ROCKWELL Land Corp., the high-end property developer of the Lopez Group, is joining other real estate firms in exploring the Real Estate Investment Trust (REIT) Act as an alternative source of funding.

The REIT Act, which will provide a regulatory and tax incentive framework for developers to raise cash by publicly listing their income generating assets, lapsed into law on December 17.

In an interview last week, First Philippine Holdings Corp. (FPHC) president Elpidio Ibañez said Rockwell Land is studying the transfer of some of its assets into REITs to raise funds instead of tapping the debt and equity markets.

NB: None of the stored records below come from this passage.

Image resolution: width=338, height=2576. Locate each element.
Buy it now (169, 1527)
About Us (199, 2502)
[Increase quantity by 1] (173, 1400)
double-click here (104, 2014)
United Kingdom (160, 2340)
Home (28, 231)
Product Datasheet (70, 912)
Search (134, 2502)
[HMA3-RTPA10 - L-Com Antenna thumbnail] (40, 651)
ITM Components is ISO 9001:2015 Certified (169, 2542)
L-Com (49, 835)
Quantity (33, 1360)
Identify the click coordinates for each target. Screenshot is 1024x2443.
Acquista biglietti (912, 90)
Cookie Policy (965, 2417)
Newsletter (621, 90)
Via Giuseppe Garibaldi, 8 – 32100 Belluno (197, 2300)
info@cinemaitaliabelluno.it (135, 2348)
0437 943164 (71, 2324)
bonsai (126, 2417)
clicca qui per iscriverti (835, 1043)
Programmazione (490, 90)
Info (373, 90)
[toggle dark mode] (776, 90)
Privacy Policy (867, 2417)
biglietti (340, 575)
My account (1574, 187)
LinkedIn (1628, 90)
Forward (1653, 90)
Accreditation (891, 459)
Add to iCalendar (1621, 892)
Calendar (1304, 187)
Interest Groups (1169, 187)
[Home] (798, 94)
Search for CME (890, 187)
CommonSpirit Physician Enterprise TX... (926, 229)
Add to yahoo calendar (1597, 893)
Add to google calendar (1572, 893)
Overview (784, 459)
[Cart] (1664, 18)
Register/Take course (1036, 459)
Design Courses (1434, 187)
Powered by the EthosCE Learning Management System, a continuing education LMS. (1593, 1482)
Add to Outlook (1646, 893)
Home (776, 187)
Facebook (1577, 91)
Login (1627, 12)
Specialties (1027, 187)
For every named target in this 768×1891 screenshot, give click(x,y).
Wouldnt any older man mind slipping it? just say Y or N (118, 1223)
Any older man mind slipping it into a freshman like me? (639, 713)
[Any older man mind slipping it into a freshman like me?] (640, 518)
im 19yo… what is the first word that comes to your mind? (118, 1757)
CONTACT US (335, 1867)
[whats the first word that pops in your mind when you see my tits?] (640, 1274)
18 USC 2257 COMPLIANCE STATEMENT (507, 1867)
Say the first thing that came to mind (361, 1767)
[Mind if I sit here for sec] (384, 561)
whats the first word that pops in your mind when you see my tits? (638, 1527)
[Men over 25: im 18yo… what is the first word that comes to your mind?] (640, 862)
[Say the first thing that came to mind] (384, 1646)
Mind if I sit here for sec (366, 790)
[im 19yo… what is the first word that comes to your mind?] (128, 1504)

“We are studying the REIT Law,” said Ibañez. “We can raise funding by putting the mall [or income producing] properties to get investors…and use that funding for new developments.”

FPHC now owns 49 percent of Rockwell Land after recently acquiring the 24.5-percent stake owned by Benpres Holdings Corp., another listed Lopez firm, for P1.5 billion. The balance is held by power distributor Manila Electric Co.

Ibañez said some of the assets that can be listed for REITs are Rockwell Land’s Power Plant mall and office buildings within the 15.5 hectare Rockwell Center in Makati City.

Some of the big-name developers that have expressed interest in the REIT Law are the SM Group, Ayala Land Inc. and Robinsons Land Corp.

Shares of REITs are to be listed on and traded at the Philippine Stock Exchange. Individual investors may invest in these firms, allowing companies to raise funds from the REITs. To encourage REITs, the law provides certain tax incentives.

To continue enjoying these incentives, the REIT must maintain its status as a listed company and annually give out at least 90 percent of its distributable income to shareholders.

Meanwhile, Ibañez said Rockwell Land also remains open to proceeding with its initial public offering, though this will depend on the debt market, which remains “cheap and available.”

He added that any fundraising moves will be used for future projects. This, as the firm’s current projects—namely The Grove on C-5 Road in Pasig City and Edades Tower in Makati City—can be funded from operations. 

The company likewise remains bullish this year on the back of strong sales from The Grove. The 5.5-hectare project, estimated to cost between P10 billion and P12 billion, will have a total of six residential towers offering 2,000 units alongside a retail component.

In an earlier interview, Rockwell Land president Nestor Padilla said the first two towers are already 50-percent sold and will be fully taken up by the first half of this year.

Turnover of units for first two towers is expected by 2012. Units range from studio rooms costing about P3 million to larger three-bedroom units for up to P12 million.

Rockwell Land was started in 1995 to redevelop a former power plant site into a new living environment which is now the Rockwell Center. The area has since been turned into a mixed-use community, consisting of five high-rise residential towers, a sports and leisure club, office buildings, a lifestyle shopping center and a graduate school of law, business and government.